Я не помню точно, в какой день 1917 года в Одессе произошло восстание рабочих. Революционная организация "Румчерод", возникшая еще при Керенском, призвала одесский пролетариат к восстанию. Рабочие заводов Анатра, Гена, Шполянского вышли на улицы с оружием в руках, чтобы выгнать белогвардейцев и петлюровцев и установить в Одессе Советскую власть.
Так получилось, что некоторые события этого дня проходили через мою квартиру, оказавшуюся в самом горячем месте - на привокзальной площади. Мы снимали две комнаты у директора торговой школы, здание которой находилось как раз против вокзала. На вокзале же сосредоточились отступающие защитники недолговременного правительства, и рабочие отряды вели наступление на здание вокзала.
На рассвете неожиданно началась стрельба. Били по окнам, и через наши комнаты стали пролетать пули. Мы сидели на полу, под подоконниками, не совсем понимая, что происходит. Моя маленькая перепуганная дочурка все спрашивала:
- Папочка, а меня не будут завтра хоронить?

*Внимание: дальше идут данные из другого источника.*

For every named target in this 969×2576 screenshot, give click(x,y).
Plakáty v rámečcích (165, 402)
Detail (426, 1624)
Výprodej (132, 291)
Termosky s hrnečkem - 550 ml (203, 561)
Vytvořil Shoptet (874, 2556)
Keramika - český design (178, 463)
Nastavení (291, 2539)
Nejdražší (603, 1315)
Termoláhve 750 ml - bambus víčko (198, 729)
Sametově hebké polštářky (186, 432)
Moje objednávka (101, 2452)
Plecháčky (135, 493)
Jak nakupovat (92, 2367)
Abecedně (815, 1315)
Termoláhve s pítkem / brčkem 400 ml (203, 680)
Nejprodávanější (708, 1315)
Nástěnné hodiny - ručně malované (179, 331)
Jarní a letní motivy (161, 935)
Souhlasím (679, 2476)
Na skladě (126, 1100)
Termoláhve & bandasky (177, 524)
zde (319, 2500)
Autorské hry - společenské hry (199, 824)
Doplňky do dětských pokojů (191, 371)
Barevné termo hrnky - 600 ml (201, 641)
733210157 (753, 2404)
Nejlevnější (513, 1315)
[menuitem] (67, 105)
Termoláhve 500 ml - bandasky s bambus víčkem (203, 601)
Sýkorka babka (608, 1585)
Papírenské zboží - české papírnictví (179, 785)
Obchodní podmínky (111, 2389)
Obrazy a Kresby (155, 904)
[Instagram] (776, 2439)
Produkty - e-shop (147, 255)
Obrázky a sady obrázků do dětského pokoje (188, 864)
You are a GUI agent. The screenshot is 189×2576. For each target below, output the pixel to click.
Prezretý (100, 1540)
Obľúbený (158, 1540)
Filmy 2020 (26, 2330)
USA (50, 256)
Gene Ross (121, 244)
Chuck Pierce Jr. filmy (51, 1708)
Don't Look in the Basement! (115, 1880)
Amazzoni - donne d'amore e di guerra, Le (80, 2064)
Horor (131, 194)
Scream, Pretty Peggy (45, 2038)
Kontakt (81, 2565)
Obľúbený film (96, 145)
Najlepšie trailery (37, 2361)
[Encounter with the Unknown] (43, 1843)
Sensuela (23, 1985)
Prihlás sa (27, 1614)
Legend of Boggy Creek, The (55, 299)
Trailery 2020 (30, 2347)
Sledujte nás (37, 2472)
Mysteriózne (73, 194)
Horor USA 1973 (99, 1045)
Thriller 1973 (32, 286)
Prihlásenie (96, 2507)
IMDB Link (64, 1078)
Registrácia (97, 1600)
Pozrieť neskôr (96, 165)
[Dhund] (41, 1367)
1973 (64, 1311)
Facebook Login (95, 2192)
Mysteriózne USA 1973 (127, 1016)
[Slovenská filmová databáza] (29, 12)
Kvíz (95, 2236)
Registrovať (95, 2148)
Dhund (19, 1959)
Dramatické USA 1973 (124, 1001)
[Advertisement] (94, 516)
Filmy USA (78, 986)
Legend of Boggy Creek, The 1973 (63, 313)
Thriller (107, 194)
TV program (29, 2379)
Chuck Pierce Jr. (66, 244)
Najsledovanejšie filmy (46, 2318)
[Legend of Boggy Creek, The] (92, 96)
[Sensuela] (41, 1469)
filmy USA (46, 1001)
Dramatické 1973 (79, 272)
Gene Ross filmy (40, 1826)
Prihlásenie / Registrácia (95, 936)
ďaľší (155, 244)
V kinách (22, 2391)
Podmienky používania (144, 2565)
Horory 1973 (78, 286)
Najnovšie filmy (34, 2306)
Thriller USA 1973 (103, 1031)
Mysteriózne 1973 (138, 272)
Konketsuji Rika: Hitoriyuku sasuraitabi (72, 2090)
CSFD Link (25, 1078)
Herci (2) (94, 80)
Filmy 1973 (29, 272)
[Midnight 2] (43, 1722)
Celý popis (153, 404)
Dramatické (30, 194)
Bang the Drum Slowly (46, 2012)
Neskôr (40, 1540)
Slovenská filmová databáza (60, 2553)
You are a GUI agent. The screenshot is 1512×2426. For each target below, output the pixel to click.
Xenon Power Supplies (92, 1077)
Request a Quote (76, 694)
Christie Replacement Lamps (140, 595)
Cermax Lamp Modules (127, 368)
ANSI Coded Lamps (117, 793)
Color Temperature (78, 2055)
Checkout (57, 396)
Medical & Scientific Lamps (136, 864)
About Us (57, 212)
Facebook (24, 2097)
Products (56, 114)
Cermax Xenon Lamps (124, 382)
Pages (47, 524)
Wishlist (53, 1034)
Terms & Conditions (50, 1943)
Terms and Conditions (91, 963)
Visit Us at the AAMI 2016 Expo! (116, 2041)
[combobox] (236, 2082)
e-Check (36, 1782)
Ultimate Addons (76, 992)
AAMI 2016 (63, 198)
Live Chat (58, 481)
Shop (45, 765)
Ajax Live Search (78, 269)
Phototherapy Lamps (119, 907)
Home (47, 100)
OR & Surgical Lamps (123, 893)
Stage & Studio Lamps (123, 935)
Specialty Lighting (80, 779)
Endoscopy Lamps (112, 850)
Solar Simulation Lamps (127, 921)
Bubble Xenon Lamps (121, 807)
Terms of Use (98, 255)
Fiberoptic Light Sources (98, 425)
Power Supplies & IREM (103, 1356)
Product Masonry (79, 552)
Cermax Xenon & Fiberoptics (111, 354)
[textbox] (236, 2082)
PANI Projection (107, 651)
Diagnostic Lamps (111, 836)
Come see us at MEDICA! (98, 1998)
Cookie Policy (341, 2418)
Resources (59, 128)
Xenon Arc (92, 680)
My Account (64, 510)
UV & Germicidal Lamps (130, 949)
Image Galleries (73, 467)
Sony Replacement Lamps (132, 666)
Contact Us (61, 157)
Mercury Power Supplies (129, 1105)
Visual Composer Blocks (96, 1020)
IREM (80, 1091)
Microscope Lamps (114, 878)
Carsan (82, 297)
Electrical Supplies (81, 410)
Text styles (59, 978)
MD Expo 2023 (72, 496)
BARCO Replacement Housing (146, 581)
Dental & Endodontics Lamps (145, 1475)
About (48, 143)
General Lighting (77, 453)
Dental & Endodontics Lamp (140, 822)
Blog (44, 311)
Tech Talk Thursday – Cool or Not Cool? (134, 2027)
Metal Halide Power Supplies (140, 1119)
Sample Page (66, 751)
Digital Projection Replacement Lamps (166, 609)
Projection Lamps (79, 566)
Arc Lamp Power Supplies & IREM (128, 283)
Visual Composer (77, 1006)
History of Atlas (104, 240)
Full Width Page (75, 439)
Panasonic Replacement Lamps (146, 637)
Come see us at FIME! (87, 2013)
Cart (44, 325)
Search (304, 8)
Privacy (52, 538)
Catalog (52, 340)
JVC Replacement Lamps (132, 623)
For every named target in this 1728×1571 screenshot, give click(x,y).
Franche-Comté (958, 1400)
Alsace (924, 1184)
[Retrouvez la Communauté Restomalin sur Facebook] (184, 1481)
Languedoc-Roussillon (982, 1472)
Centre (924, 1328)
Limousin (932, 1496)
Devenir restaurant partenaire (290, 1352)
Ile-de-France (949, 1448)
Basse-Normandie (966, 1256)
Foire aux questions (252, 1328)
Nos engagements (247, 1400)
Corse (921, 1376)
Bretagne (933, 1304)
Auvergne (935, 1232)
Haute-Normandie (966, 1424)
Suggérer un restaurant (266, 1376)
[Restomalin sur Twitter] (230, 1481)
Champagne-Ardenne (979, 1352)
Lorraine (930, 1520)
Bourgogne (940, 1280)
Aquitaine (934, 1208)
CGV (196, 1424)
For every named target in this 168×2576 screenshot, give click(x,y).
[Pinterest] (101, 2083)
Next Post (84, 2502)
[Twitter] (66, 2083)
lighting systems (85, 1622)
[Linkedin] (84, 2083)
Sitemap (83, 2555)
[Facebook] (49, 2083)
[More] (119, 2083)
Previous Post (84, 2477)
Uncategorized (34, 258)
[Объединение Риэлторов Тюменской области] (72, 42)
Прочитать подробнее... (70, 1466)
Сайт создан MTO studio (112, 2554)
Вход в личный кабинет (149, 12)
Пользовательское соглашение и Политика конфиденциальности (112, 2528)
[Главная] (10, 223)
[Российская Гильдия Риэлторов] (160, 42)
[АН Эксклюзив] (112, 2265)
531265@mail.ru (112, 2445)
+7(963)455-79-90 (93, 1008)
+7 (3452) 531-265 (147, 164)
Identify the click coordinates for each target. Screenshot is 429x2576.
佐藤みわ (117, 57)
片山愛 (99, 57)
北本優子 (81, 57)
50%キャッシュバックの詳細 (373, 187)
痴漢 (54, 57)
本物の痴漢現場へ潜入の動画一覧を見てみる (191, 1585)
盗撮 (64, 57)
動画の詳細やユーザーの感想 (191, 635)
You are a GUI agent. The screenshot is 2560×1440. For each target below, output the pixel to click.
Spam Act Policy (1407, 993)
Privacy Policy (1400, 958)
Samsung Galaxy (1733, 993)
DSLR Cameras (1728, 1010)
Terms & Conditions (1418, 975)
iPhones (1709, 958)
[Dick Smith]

Время от времени, в минутное затишье, я выглядывал из окна, следя за ходом боя. Мне было видно, как из-за угла дома, что стоял на противоположной стороне, выглядывала винтовка и голова стрелявшего молодого парня. После каждого выстрела он улыбался - и голова исчезала. Вот она появилась в четвертый раз, но улыбка так и не расцвела - не успев выстрелить, он тяжело, всем телом повалился вперед. Винтовка скользнула дальше, словно стараясь доделать то, что не успел сделать ее хозяин. Но по земле протянулась другая рука и притянула винтовку к себе...
Вдруг в наружную дверь нашего дома, в которую никто никогда не ходил и которая изнутри была завалена разными ящиками, всяким барахлом и запасом картошки, раздался требовательный и торопливый стук. Осторожно я подошел и прислушался. Стук раздался снова. Но как можно было определить, кто это? Я крикнул обычное, что кричат на стук в дверь:
- Кто там?
- Товарищ, пустите раненых.
Слово "товарищ" подсказало мне, что это были свои люди. Но как открыть дверь? Я был один, рядом со мной стоял только старик, директор школы. И женщины. Я крикнул тем, за дверью:
- Сейчас, погодите! - И откуда только взялись у меня силы! Как пустые картонки начал я перебрасывать ящики, такие тяжелые, что в обычном состоянии вряд ли бы смог сдвинуть их с места. Вот наконец все. Но дверь не открылась - много лет уже не открывалась и забухла. Тогда я уперся спиной в противоположную стену и ногами вышиб эту огромную дубовую дверь.
Внесли двух раненых. Перевязочных средств не было. Женщины побежали за простыней, которую тут же разодрали на полоски. С невыразимой болью смотрел я на раненых. Хоть и был я недавно солдатом, но развороченное человеческое тело видел впервые.
Один из рабочих был ранен так, что ему уже никогда не было суждено иметь детей. Увидев это, я растерялся и нелепо спросил:
- Товарищ, что же будет?
А он убежденно ответил:
- Ничего, товарищ, буржуи за все заплатят.
Наверно, в это время он совсем не думал о своем ранении, а я так и остался в недоумении, пораженный его оптимизмом.
К утру бой закончился, и мы, жена и я с дочкой на руках, вышли через проломленную дверь и пошли по площади, усыпанной винтовочными гильзами, которые со звоном разлетались от наших шаркающих ног. Была предутренняя тишина, неправдоподобная после этой страшной, гремящей ночи, после выстрелов и стонов раненых. Тишина была нелепой, непонятной и искусственной. И мне вдруг показалось, что мы в этой тишине одиноки, словно на земле исчезли все живые существа. Невольно я крепче прижал к себе мою маленькую дочь и зашагал быстрей. А рядом тоже быстрее зашагала с потупленными, почти закрытыми от страха глазами Леночка.